- PASSAGE
----------

The Company and the other defendants have vigorously denied, and continue vigorously to deny, that they have committed or aided and abetted in the commission of any violation of law or duties or engaged in any of the wrongful acts that were or could have been alleged in the Action, and expressly maintain that, to the extent applicable, they diligently and scrupulously complied with any applicable fiduciary and other legal duties and are entering into the proposed settlement solely to eliminate the burden and expense of further litigation, to put the claims that were or could have been asserted to rest, and to avoid any possible delay to the closing of the Merger that might arise from further litigation. Nothing in this supplement, the MOU or any settlement documentation or filings in the Oregon Court shall be deemed an admission of the legal necessity or materiality under applicable laws of any of the disclosures set forth herein.

----------

- PROVIDED MATERIAL
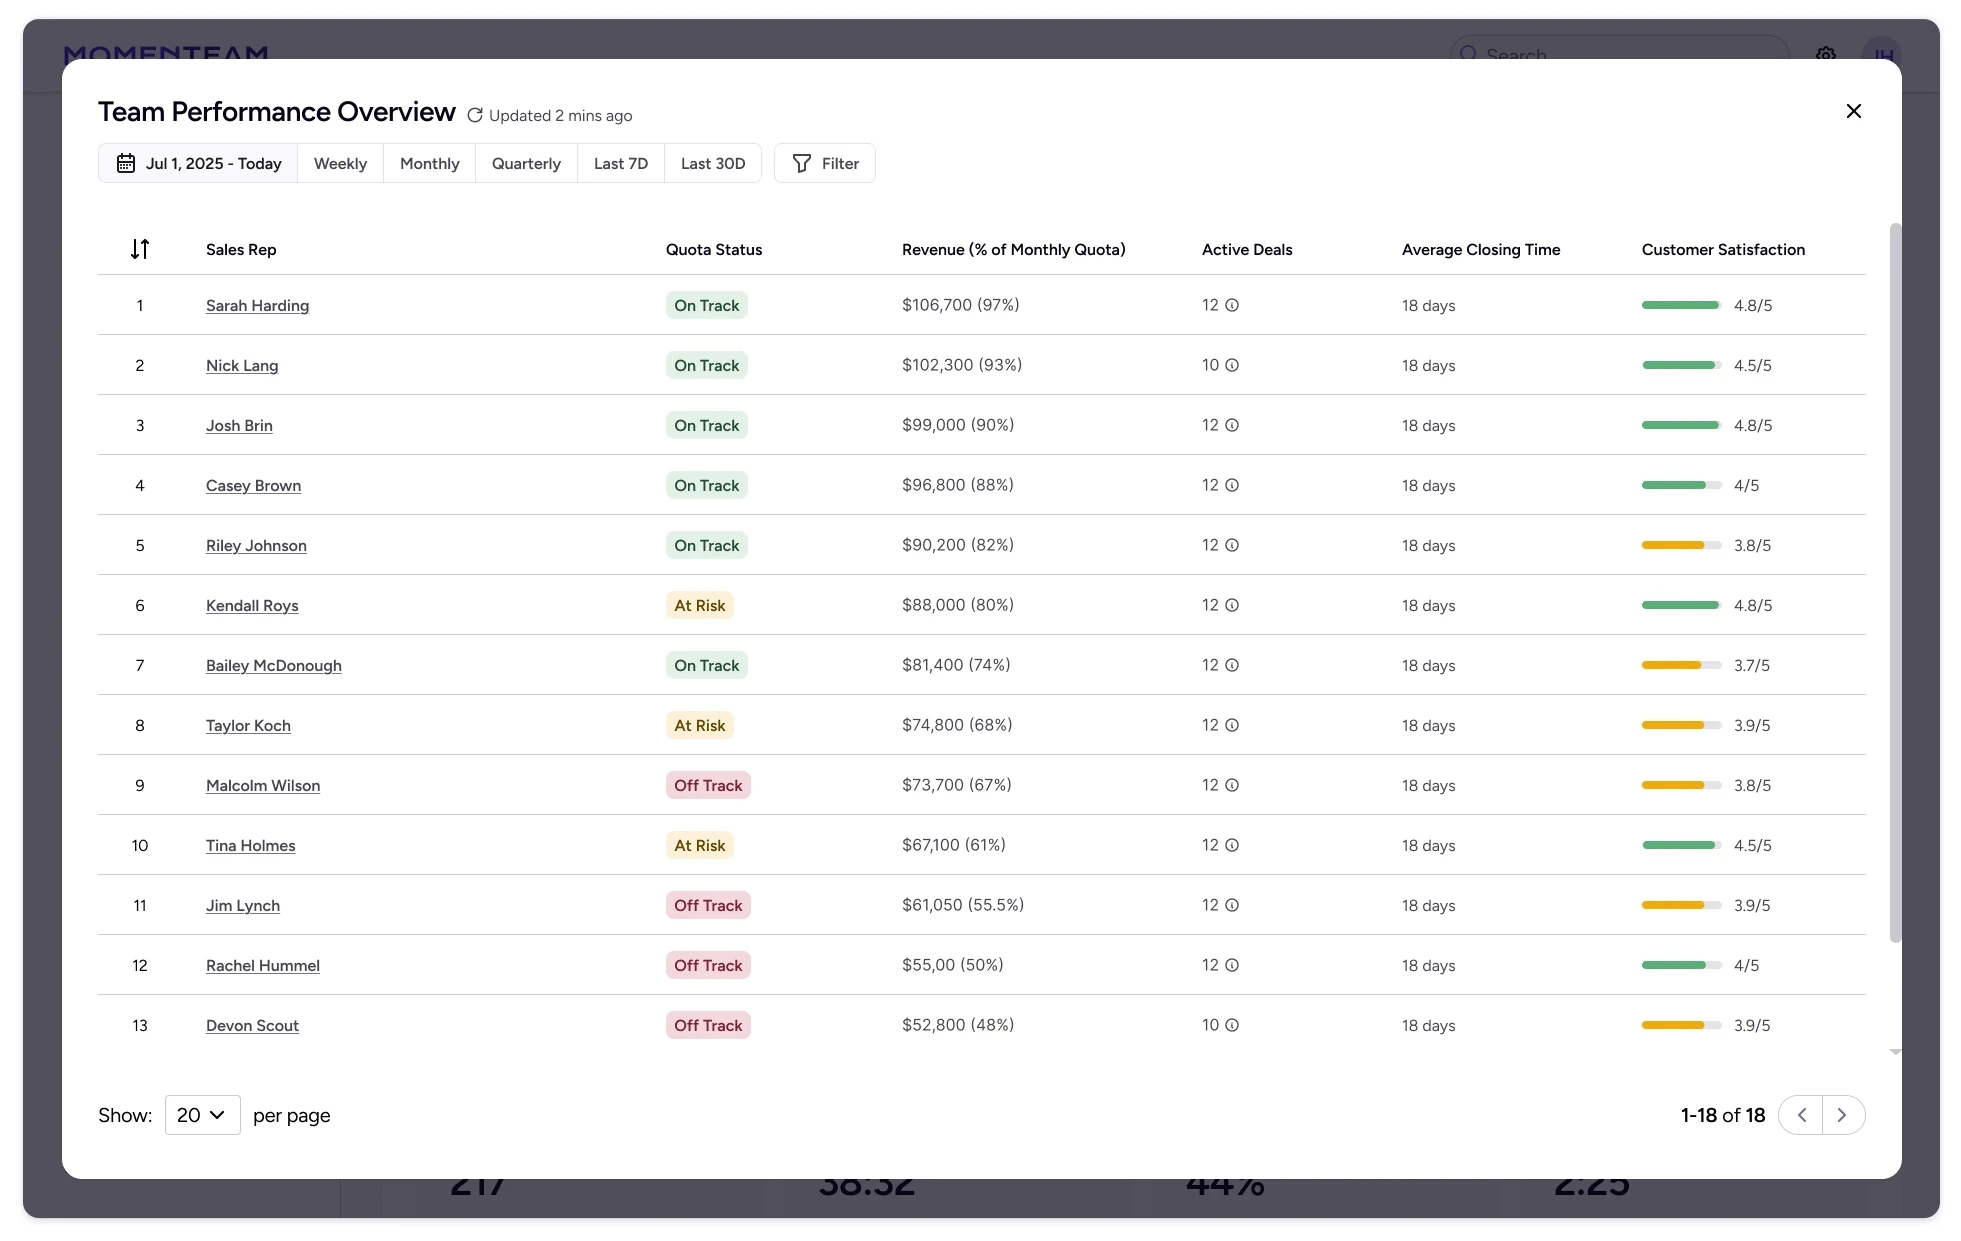Select the Quarterly range tab
Viewport: 1961px width, 1241px height.
526,163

----------

- TASK INSTRUCTIONS
a - In the passage on the merger litigation settlement, answer the following:
(i) What three reasons do the defendants give for entering into the proposed settlement?
(ii) Which court is named in connection with settlement documentation or filings?
(iii) What may nothing in the supplement, the MOU or any settlement documentation be deemed?
b - Write the next part of the passage on the merger litigation settlement, picking up after its final sentence.

- OUTPUTS FOR THE TASKS
a -
(i) They are settling to eliminate the burden and expense of further litigation, to put to rest the claims that were or could have been asserted, and to avoid any possible delay to the closing of the Merger.
(ii) The court named is the Oregon Court.
(iii) None of them may be deemed an admission of the legal necessity or materiality, under applicable laws, of any of the disclosures set forth in the supplement.

b -
The proposed settlement will not affect the timing of the Special Meeting or the amount of merger consideration to be paid to the Company shareholders in connection with the proposed merger.

Important information concerning the proposed merger is set forth in the Definitive Proxy Statement. The Definitive Proxy Statement is amended and supplemented by, and should be read in conjunction with, the information set forth in this supplement to the Definitive Proxy Statement, which information shall be considered part of the Definitive Proxy Statement. Capitalized terms used in this supplement to the Definitive Proxy Statement but not otherwise defined herein have the meanings ascribed to those terms in the Definitive Proxy Statement.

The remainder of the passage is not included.